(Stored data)
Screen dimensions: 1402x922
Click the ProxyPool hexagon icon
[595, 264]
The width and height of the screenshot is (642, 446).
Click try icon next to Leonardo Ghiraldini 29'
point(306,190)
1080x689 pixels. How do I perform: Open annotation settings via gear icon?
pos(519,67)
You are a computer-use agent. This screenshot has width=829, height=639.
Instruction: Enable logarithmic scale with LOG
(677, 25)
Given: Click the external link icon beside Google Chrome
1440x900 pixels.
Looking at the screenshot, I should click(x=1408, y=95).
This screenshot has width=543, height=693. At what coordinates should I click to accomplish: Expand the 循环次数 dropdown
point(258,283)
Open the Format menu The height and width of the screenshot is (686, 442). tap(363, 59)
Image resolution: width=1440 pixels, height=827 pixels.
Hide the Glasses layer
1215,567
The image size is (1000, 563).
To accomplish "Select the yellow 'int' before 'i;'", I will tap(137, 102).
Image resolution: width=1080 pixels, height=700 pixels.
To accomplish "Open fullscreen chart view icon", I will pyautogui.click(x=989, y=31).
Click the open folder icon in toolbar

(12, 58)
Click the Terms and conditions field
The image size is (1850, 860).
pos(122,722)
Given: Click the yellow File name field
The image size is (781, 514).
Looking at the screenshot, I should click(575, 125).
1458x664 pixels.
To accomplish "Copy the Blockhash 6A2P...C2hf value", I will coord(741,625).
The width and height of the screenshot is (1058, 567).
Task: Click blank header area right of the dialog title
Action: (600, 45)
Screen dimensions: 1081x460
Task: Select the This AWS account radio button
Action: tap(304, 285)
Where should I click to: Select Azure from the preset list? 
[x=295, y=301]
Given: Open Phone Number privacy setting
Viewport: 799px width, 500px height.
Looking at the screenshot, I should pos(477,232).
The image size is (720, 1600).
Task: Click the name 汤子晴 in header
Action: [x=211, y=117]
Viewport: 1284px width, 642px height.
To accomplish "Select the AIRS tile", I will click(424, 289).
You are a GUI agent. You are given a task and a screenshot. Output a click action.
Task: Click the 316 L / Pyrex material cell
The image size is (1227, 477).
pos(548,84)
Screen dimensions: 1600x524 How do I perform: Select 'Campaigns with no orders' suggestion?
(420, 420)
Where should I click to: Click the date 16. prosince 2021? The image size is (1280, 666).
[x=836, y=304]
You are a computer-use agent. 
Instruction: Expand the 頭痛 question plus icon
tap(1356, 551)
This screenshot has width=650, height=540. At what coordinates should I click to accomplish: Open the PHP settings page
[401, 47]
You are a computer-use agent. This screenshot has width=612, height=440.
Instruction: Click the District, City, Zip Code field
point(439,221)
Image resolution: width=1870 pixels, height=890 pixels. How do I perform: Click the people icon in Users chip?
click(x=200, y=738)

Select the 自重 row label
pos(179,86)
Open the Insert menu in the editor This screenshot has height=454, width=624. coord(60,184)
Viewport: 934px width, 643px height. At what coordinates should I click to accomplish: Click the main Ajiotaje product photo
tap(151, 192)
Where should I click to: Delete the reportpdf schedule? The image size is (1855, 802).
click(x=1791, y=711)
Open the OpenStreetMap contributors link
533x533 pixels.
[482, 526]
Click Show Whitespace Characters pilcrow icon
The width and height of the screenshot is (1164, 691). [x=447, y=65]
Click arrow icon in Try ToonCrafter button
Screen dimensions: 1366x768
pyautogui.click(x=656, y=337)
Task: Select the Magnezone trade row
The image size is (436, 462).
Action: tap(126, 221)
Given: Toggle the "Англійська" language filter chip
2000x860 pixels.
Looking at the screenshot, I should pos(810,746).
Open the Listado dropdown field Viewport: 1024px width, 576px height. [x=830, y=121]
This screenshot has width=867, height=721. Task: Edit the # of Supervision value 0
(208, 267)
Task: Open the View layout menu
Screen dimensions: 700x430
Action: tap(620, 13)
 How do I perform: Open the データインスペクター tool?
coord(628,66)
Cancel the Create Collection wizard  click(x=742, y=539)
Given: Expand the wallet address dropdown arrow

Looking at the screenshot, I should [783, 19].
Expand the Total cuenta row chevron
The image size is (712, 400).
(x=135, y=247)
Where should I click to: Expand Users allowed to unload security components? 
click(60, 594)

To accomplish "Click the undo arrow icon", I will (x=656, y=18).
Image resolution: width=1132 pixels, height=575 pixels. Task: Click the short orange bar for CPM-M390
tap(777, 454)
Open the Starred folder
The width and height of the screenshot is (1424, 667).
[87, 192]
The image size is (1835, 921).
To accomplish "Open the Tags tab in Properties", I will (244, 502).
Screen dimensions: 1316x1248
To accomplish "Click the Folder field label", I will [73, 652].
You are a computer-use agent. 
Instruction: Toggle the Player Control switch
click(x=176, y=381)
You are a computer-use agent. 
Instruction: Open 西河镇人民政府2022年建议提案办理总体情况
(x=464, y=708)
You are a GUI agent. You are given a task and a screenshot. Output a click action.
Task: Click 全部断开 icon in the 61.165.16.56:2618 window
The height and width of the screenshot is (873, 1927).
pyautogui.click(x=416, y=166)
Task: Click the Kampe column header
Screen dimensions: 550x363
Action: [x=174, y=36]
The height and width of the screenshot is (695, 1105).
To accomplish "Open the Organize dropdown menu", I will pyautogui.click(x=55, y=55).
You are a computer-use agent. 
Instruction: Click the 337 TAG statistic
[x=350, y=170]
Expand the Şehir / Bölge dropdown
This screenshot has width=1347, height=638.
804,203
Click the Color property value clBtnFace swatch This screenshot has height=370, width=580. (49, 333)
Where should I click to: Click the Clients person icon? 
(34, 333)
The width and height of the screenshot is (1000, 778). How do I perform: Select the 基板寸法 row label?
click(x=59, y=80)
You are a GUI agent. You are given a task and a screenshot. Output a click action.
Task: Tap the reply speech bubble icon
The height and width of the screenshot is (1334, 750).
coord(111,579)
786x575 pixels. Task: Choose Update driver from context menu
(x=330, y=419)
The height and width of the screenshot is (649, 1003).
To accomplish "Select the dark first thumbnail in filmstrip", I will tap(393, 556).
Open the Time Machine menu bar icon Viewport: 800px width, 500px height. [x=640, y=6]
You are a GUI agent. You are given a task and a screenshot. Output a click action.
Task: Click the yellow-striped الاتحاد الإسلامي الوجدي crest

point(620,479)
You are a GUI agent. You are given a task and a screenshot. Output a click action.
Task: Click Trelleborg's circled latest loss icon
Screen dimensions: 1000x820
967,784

_Problem details_. Copy every entry exactly. Leave nothing out.

_Output of the task_.
Screen dimensions: 1402x922
Click the ProxyPool hexagon icon
[595, 264]
The width and height of the screenshot is (642, 446).
Click try icon next to Leonardo Ghiraldini 29'
point(306,190)
1080x689 pixels. How do I perform: Open annotation settings via gear icon?
pos(519,67)
You are a computer-use agent. This screenshot has width=829, height=639.
Instruction: Enable logarithmic scale with LOG
(677, 25)
Given: Click the external link icon beside Google Chrome
1440x900 pixels.
Looking at the screenshot, I should click(x=1408, y=95).
This screenshot has width=543, height=693. At what coordinates should I click to accomplish: Expand the 循环次数 dropdown
point(258,283)
Open the Format menu The height and width of the screenshot is (686, 442). tap(363, 59)
Image resolution: width=1440 pixels, height=827 pixels.
Hide the Glasses layer
1215,567
The image size is (1000, 563).
To accomplish "Select the yellow 'int' before 'i;'", I will tap(137, 102).
Image resolution: width=1080 pixels, height=700 pixels.
To accomplish "Open fullscreen chart view icon", I will pyautogui.click(x=989, y=31).
Click the open folder icon in toolbar

(12, 58)
Click the Terms and conditions field
The image size is (1850, 860).
pos(122,722)
Given: Click the yellow File name field
The image size is (781, 514).
Looking at the screenshot, I should click(575, 125).
1458x664 pixels.
To accomplish "Copy the Blockhash 6A2P...C2hf value", I will coord(741,625).
The width and height of the screenshot is (1058, 567).
Task: Click blank header area right of the dialog title
Action: (600, 45)
Screen dimensions: 1081x460
Task: Select the This AWS account radio button
Action: tap(304, 285)
Where should I click to: Select Azure from the preset list? 
[x=295, y=301]
Given: Open Phone Number privacy setting
Viewport: 799px width, 500px height.
Looking at the screenshot, I should pos(477,232).
The image size is (720, 1600).
Task: Click the name 汤子晴 in header
Action: [x=211, y=117]
Viewport: 1284px width, 642px height.
To accomplish "Select the AIRS tile", I will click(424, 289).
You are a GUI agent. You are given a task and a screenshot. Output a click action.
Task: Click the 316 L / Pyrex material cell
The image size is (1227, 477).
pos(548,84)
Screen dimensions: 1600x524 How do I perform: Select 'Campaigns with no orders' suggestion?
(420, 420)
Where should I click to: Click the date 16. prosince 2021? The image size is (1280, 666).
[x=836, y=304]
You are a computer-use agent. 
Instruction: Expand the 頭痛 question plus icon
tap(1356, 551)
This screenshot has width=650, height=540. At what coordinates should I click to accomplish: Open the PHP settings page
[401, 47]
You are a computer-use agent. This screenshot has width=612, height=440.
Instruction: Click the District, City, Zip Code field
point(439,221)
Image resolution: width=1870 pixels, height=890 pixels. How do I perform: Click the people icon in Users chip?
click(x=200, y=738)

Select the 自重 row label
pos(179,86)
Open the Insert menu in the editor This screenshot has height=454, width=624. coord(60,184)
Viewport: 934px width, 643px height. At what coordinates should I click to accomplish: Click the main Ajiotaje product photo
tap(151, 192)
Where should I click to: Delete the reportpdf schedule? The image size is (1855, 802).
click(x=1791, y=711)
Open the OpenStreetMap contributors link
533x533 pixels.
[482, 526]
Click Show Whitespace Characters pilcrow icon
The width and height of the screenshot is (1164, 691). [x=447, y=65]
Click arrow icon in Try ToonCrafter button
Screen dimensions: 1366x768
pyautogui.click(x=656, y=337)
Task: Select the Magnezone trade row
The image size is (436, 462).
Action: tap(126, 221)
Given: Toggle the "Англійська" language filter chip
2000x860 pixels.
Looking at the screenshot, I should pos(810,746).
Open the Listado dropdown field Viewport: 1024px width, 576px height. [x=830, y=121]
This screenshot has width=867, height=721. Task: Edit the # of Supervision value 0
(208, 267)
Task: Open the View layout menu
Screen dimensions: 700x430
Action: tap(620, 13)
 How do I perform: Open the データインスペクター tool?
coord(628,66)
Cancel the Create Collection wizard  click(x=742, y=539)
Given: Expand the wallet address dropdown arrow

Looking at the screenshot, I should [783, 19].
Expand the Total cuenta row chevron
The image size is (712, 400).
(x=135, y=247)
Where should I click to: Expand Users allowed to unload security components? 
click(60, 594)

To accomplish "Click the undo arrow icon", I will (x=656, y=18).
Image resolution: width=1132 pixels, height=575 pixels. Task: Click the short orange bar for CPM-M390
tap(777, 454)
Open the Starred folder
The width and height of the screenshot is (1424, 667).
[87, 192]
The image size is (1835, 921).
To accomplish "Open the Tags tab in Properties", I will (244, 502).
Screen dimensions: 1316x1248
To accomplish "Click the Folder field label", I will [73, 652].
You are a computer-use agent. 
Instruction: Toggle the Player Control switch
click(x=176, y=381)
You are a computer-use agent. 
Instruction: Open 西河镇人民政府2022年建议提案办理总体情况
(x=464, y=708)
You are a GUI agent. You are given a task and a screenshot. Output a click action.
Task: Click 全部断开 icon in the 61.165.16.56:2618 window
The height and width of the screenshot is (873, 1927).
pyautogui.click(x=416, y=166)
Task: Click the Kampe column header
Screen dimensions: 550x363
Action: [x=174, y=36]
The height and width of the screenshot is (695, 1105).
To accomplish "Open the Organize dropdown menu", I will pyautogui.click(x=55, y=55).
You are a computer-use agent. 
Instruction: Click the 337 TAG statistic
[x=350, y=170]
Expand the Şehir / Bölge dropdown
This screenshot has width=1347, height=638.
804,203
Click the Color property value clBtnFace swatch This screenshot has height=370, width=580. (49, 333)
Where should I click to: Click the Clients person icon? 
(34, 333)
The width and height of the screenshot is (1000, 778). How do I perform: Select the 基板寸法 row label?
click(x=59, y=80)
You are a GUI agent. You are given a task and a screenshot. Output a click action.
Task: Tap the reply speech bubble icon
The height and width of the screenshot is (1334, 750).
coord(111,579)
786x575 pixels. Task: Choose Update driver from context menu
(x=330, y=419)
The height and width of the screenshot is (649, 1003).
To accomplish "Select the dark first thumbnail in filmstrip", I will tap(393, 556).
Open the Time Machine menu bar icon Viewport: 800px width, 500px height. [x=640, y=6]
You are a GUI agent. You are given a task and a screenshot. Output a click action.
Task: Click the yellow-striped الاتحاد الإسلامي الوجدي crest

point(620,479)
You are a GUI agent. You are given a task and a screenshot. Output a click action.
Task: Click Trelleborg's circled latest loss icon
Screen dimensions: 1000x820
967,784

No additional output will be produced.